Decompiling compiled binaries back into readable source code is notoriously difficult because compilers strip away high-level syntax, identifiers, and types. While large language models can generate plausible code, they often hallucinate improper programming constructs, leading to outputs that look correct but don't compile or behave identically to the original. The Decaf system, created by Alexander Shypula, Osbert Bastani, and Edward Schwartz, tackles this by incorporating compiler feedback directly into the generation process. Instead of retraining with more data, Decaf uses a search loop: it generates candidate decompilations, compiles them, and checks for correctness — then refines based on failures. This approach allows the model to iteratively improve without needing additional labeled examples.
On the challenging ExeBench Real -O2 benchmark, Decaf jumped from a baseline of 26.0% to an impressive 83.9% decompilation rate, all while maintaining high similarity to the original source. The method is especially effective for weaker neural models, suggesting it could democratize high-quality decompilation without requiring massive compute. The work, which includes open-source code and models, points toward a future where AI-assisted reverse engineering becomes reliable enough for real-world security analysis and legacy code recovery.

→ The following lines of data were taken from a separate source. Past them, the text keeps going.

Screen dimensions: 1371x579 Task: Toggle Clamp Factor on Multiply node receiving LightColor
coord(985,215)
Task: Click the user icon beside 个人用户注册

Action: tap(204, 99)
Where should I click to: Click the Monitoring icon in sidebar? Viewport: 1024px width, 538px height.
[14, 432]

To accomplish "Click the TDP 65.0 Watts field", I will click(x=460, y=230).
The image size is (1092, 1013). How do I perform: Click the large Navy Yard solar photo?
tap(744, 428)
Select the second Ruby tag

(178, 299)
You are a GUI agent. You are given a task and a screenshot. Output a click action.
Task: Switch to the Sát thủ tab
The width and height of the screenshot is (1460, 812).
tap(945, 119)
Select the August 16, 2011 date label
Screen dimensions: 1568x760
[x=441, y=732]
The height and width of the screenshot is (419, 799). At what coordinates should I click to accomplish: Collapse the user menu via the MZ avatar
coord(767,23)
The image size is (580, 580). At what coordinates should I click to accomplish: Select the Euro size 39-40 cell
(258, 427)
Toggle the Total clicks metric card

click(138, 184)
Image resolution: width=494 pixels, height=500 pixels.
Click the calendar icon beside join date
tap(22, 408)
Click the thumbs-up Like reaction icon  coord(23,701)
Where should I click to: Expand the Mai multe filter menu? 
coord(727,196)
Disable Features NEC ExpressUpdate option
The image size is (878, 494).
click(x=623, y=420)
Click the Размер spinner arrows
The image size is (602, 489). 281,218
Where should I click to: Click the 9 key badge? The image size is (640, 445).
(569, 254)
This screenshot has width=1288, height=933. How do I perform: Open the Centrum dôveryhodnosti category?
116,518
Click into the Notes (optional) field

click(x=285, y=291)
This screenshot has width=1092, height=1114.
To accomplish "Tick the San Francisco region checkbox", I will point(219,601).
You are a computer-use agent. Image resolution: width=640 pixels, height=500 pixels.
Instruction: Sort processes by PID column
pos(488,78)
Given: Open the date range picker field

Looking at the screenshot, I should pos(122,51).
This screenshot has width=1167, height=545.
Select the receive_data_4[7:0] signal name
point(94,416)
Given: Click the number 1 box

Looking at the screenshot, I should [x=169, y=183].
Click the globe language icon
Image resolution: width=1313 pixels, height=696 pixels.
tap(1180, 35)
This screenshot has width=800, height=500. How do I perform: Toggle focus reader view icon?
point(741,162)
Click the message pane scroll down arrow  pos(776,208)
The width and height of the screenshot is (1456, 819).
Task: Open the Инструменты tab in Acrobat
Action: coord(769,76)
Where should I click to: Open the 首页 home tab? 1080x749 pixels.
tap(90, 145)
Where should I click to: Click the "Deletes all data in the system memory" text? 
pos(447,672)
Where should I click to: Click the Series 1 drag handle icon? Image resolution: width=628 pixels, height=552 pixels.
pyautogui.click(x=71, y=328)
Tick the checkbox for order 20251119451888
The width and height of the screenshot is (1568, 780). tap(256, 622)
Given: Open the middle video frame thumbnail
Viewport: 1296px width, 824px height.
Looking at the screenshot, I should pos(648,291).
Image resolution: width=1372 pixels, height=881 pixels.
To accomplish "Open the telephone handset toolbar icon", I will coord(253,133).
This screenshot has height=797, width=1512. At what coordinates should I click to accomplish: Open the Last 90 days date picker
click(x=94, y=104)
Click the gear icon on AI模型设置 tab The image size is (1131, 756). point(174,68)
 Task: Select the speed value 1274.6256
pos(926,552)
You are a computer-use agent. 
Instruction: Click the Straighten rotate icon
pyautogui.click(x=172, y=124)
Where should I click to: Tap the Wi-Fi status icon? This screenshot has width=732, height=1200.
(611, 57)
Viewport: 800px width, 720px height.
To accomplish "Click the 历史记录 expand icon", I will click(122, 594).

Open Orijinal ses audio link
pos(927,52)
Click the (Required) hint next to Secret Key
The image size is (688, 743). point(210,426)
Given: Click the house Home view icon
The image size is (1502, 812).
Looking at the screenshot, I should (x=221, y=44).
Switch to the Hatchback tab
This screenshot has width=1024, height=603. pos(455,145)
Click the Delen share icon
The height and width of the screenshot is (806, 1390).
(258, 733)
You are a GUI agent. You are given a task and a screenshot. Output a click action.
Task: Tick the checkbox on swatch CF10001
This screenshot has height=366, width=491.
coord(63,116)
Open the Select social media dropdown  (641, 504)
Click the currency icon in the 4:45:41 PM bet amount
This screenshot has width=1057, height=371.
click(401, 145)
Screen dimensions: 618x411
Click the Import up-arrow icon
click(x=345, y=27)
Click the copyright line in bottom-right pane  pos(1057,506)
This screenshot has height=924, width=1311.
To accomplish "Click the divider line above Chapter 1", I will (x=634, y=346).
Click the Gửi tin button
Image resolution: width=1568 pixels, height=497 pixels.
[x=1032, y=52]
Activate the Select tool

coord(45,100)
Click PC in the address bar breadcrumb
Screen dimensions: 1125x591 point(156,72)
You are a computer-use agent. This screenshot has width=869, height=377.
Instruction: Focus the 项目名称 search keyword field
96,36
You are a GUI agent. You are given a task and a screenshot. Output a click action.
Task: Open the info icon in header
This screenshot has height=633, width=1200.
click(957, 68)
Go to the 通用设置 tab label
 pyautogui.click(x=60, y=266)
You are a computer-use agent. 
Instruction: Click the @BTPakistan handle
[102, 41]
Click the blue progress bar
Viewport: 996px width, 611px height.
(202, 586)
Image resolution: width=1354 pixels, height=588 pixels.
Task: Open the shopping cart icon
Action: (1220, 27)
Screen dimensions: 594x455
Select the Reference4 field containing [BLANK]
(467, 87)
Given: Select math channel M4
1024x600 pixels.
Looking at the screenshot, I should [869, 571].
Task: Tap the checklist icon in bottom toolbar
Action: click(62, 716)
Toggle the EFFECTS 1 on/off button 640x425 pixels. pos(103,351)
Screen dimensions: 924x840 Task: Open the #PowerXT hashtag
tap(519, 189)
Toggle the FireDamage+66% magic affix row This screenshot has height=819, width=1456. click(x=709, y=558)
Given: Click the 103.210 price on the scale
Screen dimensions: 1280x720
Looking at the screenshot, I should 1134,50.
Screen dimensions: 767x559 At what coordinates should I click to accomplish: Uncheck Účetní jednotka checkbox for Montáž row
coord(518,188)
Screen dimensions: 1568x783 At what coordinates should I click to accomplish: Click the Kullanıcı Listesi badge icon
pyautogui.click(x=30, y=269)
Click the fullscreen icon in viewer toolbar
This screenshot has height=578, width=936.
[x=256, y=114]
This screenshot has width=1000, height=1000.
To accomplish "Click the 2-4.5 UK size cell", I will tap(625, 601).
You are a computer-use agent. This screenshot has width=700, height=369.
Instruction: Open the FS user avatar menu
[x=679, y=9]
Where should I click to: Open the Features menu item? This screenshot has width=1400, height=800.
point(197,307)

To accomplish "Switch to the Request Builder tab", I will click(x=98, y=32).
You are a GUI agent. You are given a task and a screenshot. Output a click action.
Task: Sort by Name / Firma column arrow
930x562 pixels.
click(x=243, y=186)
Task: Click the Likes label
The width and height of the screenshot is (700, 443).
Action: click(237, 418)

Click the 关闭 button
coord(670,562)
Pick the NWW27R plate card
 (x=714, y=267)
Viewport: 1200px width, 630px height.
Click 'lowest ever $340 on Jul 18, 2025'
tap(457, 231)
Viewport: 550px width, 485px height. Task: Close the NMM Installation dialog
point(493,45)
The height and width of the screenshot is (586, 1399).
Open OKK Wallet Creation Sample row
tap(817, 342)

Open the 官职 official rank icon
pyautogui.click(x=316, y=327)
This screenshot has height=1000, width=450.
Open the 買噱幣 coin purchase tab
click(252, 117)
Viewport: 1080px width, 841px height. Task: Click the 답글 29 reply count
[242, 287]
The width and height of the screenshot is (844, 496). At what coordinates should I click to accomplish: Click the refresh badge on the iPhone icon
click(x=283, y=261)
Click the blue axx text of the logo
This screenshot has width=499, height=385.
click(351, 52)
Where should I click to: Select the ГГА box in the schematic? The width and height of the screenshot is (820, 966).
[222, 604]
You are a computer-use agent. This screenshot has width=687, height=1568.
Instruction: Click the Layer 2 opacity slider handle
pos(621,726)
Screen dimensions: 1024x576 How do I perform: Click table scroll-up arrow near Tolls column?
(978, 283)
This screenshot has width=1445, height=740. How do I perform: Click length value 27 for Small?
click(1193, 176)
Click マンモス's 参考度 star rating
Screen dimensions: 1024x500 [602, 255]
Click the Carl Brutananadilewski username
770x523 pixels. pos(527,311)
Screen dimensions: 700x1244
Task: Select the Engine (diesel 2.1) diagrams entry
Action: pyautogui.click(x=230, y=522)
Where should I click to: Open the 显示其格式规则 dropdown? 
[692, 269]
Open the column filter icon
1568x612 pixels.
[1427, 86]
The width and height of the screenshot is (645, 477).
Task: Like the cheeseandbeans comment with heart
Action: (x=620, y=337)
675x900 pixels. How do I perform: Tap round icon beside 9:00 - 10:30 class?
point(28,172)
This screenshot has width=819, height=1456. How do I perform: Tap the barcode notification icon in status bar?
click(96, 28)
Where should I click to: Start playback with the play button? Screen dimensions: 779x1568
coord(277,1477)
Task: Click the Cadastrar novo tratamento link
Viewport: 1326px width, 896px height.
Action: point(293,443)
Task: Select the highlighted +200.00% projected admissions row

- Decaf uses automatic compiler feedback and search to fix hallucinations in neural decompilation, avoiding the need for more training data.
- Achieves 83.9% decompilation success on ExeBench Real -O2 split, up from 26.0%, without sacrificing source similarity.
- Method works well even on weaker models, making high-quality decompilation more accessible for reverse engineering tasks.
Why It Matters
Compiler-guided search makes AI decompilation practical for real security analysis and legacy code recovery.